The Good and the Bad News about Academic Research, Communities, and Degrowth Ethics

While this article by Rachel Handforth is not strictly on this subject, there are some very helpful insights and though this is mostly about PhDs and how people think of advanced research in the UK, it feels very close to home here in the US. Handforth writes,

A 2025 report on public attitudes to science showed low public awareness of how research is funded. The wider research system and how PhDs fit within it are also not well understood.

In a new research report based on focus groups with Nottinghamshire residents, I explored people’s views on the purpose of PhDs and the extent to which they were seen as valuable.

The people I talked to were quick to recognise the potential benefits for those studying PhDs, such as the social status and career-related advantages. They found it harder to identify how PhD programmes could bring benefits for society more widely.
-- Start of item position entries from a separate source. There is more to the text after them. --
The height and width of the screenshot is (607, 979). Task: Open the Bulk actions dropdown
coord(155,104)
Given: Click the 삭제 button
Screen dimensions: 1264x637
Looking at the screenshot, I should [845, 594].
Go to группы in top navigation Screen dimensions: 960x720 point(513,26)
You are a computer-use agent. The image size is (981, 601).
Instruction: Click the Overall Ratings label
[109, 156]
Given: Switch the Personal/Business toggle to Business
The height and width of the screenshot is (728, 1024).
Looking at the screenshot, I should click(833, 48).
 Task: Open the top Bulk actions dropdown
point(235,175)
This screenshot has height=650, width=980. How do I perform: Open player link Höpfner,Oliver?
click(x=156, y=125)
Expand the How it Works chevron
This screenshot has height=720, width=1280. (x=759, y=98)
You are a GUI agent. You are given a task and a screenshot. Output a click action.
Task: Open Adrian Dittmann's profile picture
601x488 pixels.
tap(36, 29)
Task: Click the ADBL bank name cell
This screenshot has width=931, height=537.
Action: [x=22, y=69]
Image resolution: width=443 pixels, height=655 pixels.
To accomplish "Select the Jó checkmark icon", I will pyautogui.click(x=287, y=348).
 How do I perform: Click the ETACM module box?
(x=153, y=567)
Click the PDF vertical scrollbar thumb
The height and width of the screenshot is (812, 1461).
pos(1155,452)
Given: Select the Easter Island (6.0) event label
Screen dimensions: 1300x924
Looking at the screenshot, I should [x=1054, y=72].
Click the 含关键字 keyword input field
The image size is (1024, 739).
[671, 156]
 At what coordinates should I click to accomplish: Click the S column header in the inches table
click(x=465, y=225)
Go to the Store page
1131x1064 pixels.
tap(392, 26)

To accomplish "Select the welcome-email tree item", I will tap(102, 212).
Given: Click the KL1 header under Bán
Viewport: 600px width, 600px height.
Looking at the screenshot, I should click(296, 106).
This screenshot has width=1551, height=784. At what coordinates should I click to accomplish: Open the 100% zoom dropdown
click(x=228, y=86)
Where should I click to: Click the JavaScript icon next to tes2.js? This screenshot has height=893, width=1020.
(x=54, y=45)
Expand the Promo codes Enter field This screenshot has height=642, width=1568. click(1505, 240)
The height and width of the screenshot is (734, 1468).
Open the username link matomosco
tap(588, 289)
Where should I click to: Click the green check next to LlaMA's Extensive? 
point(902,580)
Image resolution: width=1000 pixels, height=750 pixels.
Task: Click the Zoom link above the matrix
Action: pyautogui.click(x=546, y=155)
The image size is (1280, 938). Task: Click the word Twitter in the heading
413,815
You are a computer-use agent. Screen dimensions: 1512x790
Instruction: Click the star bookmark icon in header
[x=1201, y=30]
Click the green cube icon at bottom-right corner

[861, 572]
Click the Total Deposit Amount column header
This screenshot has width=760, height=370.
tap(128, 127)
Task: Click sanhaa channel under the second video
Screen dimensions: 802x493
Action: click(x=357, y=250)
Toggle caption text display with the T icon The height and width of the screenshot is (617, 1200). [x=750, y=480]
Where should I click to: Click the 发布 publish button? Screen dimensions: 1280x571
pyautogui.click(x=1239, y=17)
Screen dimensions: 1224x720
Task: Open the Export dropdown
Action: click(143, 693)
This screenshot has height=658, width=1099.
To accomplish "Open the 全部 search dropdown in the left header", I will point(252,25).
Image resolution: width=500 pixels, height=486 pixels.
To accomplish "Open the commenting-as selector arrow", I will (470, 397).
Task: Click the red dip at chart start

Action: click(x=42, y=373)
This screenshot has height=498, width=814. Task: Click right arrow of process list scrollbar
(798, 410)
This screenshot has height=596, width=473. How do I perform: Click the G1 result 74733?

Within my focus groups, there was little understanding that UK taxpayers had a role in funding PhDs.

There is a common joke among those in PhD programs whose families do not understand what they do or why they are doing it. But, Handforth also includes some positive indications I personally feel deals with intra-degrowth, community, open research, open science, and open access; giving back to the community in real ways, stating,

Despite some scepticism, residents were keen to understand more about PhD research being undertaken by researchers locally. They wanted to learn about projects that related to issues in their communities such as crime, pollution and housing. Yet they felt that they had few opportunities to learn about, or participate in, research happening in their local areas.

Handforth continues,

I carry out work for the Collaboratory Research Hub. This is a programme involving 5 universities in the Midlands which support PhDs designed to address local challenges, co-created by academics and community partners. We actively involve the public in these projects. One example is Local Voices in Research, which gathers insights from local communities to inform research priorities. It also aims to recruit local people with professional, community-based experience, to do PhD projects.

We hope that this may shift PhDs towards a clearer focus on public good, a conversation which we hope to have on an international scale.

As I have been attempting to argue for so long, we need to use research in methods that directly benefit communities and not out of motivations for profit or careerism. And yes, even the humanities can contribute. There are real, focused ways that academic research and community infrastructure can collaborate that begin to resemble a community of degrowth, that is, independence and mutual cooperation, not dependent on scalable costs of living increases that do not really benefit anyone in the end anyways and only further the aims of capitalism suspended in animation.

Do not conduct research for profit. Do not push designs to further a career. A well lived life is giving back, from what you know to what the community already innately understands. This is true of both the sciences and the humanities, advanced to any degree. Then academics will learn that it is the community that is already there and it is the scholars who are learning. It is deeply unfortunate that after all this time we still must beg for the ethical application of education.